Our study also confirmed that there is no clinical relevance of the phenomenon with regard to the clinical tests and the self-assessment scores in the early and midterm follow-up period, as early studies have reported so far.
Platelet rich plasma can be categorized as autografts and as such carries of similar risks and potential complications. In our opinion the risk of infection is realistically the most significant amongst all risks. These in theory include, but are not limited to, the risk of an uncontrolled inflammatory response, which could potentially lead to arthrofibrosis or graft rupture. Conditions that could potentially be considered as contraindications for the use of PRP in ACL reconstruction surgery include hematologic dyscrasias with platelet dysfunction, bacteremia, and malignancy. As for the safety of PRPs, this study has not demonstrated an increase rate of complications in the treated group. More specifically, there were 2 graft reruptures—one for each group following early participation in sports. No infection was documented in either group.
Strong points of our study include the methodology and the homogeneity of the sample, of the fixation method, and the rehabilitation protocol as well as the high intraobserver agreement in the tunnel measurements. Weak points are the marginal power of the sample and the use of MRI instead of CT scan to measure the tunnel diameters. The power of the sample has been reduced from strong to marginal, firstly because the difference of tunnel diameter within the two groups was less than 10% and, secondly, because of those patients lost during the follow-up. The use of CT scan for scientific purposes carries an ethical issue regarding the radiation exposure of the patients. We have only performed 12 crosschecks in 10 volunteers who have given their written consent after explaining to them the risks of participating and the objectives of our survey.
One could argue whether an inherent limitation of the study was the method of PRP application. Murray in an in vitro study has suggested that “the use of low concentrations of thrombin (10.5 IU/mL) may be beneficial in applications where a faster set time and enhanced cell migration are desirable and the gel mechanical strength is of secondary importance” [42]. Thrombin and various types of scaffolds have been advocated to increase the time PRPs are maintained within the area of interest and reduce the dilution of the important growth factors in the articular fluid [55, 56]; however, comparative studies do not exist to support a potentially superior effect of any of these methods. Nonetheless this study assesses the efficacy of the previously described method of PRPs' application.
5. Conclusions
This study has confirmed femoral tunnel widening as a phenomenon in ACL reconstruction surgery using hamstrings and distal fixation of the graft. PRPs did not result in a better or faster recovery, clinical outcome, or—most importantly—a reduction in the revision rate. PRPs did have a significant effect on minimizing the dilation in the middistance of the tunnels, which could potentially be beneficial in the case of a revision reconstruction. This has not been confirmed statistically in this study because the size of the sample was not powerful enough to detect or to exclude such difference.

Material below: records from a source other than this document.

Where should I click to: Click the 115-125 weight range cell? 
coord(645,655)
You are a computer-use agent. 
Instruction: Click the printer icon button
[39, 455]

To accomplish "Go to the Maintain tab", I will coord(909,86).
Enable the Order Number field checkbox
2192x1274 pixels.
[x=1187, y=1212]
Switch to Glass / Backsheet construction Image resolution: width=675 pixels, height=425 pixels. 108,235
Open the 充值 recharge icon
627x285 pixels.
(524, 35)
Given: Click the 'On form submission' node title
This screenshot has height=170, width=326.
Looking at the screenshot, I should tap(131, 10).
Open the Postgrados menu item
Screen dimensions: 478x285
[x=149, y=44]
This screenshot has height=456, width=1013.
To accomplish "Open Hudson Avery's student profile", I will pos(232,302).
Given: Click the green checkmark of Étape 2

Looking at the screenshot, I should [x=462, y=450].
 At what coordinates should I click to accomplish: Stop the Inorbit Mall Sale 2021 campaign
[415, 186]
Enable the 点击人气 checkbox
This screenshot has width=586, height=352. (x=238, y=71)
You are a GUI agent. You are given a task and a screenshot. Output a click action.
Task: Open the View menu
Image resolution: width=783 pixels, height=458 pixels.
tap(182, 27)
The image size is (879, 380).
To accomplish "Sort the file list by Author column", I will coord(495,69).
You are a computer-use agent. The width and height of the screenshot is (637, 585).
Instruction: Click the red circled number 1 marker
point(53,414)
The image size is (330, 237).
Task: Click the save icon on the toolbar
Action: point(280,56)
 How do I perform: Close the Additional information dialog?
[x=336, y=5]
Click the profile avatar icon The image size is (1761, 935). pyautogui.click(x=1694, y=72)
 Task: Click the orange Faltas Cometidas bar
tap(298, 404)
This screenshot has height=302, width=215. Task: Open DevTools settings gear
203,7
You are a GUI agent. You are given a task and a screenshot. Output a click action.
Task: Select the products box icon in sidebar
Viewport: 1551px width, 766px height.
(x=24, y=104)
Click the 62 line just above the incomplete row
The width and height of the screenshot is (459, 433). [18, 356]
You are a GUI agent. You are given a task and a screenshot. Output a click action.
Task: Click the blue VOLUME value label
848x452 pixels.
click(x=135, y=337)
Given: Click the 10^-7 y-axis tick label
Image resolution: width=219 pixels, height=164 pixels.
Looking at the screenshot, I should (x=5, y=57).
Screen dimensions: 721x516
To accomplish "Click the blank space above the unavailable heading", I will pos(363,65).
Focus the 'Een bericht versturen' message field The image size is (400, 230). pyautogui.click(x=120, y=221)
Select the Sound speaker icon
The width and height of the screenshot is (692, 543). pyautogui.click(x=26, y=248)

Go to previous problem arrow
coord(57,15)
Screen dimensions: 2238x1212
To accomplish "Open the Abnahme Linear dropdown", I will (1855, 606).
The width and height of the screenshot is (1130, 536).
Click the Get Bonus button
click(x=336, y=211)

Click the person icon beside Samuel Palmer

In conclusion, the present results suggest that PRPs in ACL surgery may assist in decreasing tunnel enlargement and deserve further clinical evaluation.
Acknowledgment
The authorship would like to thank the 2nd Department of Radiology, University of Athens, for their kind support and cooperation.
Disclosure
The level of evidence is I (randomized controlled trial with adequate statistical power to detect differences and follow-up >80%).
Conflict of Interests
The authors declare that there is no conflict of interests regarding the publication of this paper.